The group cited Sections 6 and 11 of the law, which require senior executives to file a report of a financial transaction within 30 days and the Office of Government Ethics to create a publicly accessible online database of those reports.
Senior federal executives previously were required to file financial disclosure reports that were available to the public only on written request. SEA argued this requirement was sufficient.
The new provisions, the association wrote, make it easier for identity thieves to target executives and increase the risks for federal employees who are traveling or stationed abroad, as they could come under scrutiny by “foreign interests, including terrorists.”

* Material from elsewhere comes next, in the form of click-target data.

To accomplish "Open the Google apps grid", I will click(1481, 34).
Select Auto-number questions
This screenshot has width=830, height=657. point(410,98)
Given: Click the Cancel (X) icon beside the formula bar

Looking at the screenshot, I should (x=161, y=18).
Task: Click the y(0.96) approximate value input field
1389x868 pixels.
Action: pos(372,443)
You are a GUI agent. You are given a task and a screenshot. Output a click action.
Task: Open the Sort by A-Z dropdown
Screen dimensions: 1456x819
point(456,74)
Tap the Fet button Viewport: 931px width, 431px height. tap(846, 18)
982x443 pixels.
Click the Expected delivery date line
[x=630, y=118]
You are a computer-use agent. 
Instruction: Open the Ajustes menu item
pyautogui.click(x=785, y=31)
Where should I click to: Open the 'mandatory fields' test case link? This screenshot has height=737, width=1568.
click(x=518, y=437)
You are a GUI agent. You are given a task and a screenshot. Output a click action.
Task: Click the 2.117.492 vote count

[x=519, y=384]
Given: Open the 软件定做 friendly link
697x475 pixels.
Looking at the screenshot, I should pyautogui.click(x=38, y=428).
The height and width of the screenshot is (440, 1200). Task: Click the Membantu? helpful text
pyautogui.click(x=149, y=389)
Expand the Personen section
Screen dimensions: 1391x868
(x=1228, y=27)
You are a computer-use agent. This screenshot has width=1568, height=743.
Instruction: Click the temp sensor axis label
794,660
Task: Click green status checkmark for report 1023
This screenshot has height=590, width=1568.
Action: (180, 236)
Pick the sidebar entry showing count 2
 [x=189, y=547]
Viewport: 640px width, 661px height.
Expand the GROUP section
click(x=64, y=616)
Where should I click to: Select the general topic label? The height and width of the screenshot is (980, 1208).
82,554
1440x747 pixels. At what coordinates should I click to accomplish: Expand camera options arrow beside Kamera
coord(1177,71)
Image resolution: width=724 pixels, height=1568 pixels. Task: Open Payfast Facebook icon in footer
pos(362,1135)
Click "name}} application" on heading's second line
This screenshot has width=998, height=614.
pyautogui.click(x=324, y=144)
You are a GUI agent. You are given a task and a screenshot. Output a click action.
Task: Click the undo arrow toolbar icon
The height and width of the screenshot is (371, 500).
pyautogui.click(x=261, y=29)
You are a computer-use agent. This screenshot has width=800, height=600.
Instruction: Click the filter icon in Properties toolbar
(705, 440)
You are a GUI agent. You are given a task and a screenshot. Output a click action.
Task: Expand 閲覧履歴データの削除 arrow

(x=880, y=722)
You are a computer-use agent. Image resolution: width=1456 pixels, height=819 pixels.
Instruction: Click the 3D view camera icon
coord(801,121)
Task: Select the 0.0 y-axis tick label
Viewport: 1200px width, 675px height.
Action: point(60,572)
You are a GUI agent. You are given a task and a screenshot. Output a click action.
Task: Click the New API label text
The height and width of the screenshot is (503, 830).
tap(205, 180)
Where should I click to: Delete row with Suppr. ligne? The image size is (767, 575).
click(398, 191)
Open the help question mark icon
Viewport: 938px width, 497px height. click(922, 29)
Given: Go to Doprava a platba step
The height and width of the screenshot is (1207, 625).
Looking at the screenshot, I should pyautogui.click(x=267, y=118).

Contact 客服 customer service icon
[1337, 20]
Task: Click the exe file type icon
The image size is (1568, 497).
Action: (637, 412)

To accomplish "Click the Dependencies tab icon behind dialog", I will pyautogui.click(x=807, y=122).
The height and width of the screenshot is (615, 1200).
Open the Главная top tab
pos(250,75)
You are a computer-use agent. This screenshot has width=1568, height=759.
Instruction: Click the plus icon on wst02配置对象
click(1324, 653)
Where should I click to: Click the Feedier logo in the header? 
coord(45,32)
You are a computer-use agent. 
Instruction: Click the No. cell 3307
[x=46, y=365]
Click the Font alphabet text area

SEA also voiced concern that executives -- and their spouses and dependents, who also will be required to file -- will be undermined by subordinates who will use the information to create tension in the office.
The group said it already has heard from potential senior executive candidates, who have said they would prefer to stay at their GS 14 or 15 levels to avoid the strict requirements laid out in the STOCK Act. They predicted the law also would dissuade political appointees from accepting positions.
“Those provisions were really meant to kill the bill,” said Melanie Sloan, executive director at Citizens for Responsible Ethics in Washington, a watchdog organization that has been supportive of the STOCK Act. “[SEA’s] concerns sound significant. Hopefully, [the Republicans in Congress] will reconsider, but I doubt it. Overall, they don’t like government employees.”
SEA said it has not gained support from lawmakers yet in its efforts to overturn the provisions, although Sen. Joe Lieberman, I-Conn., has voiced an openness to “examining the problem.”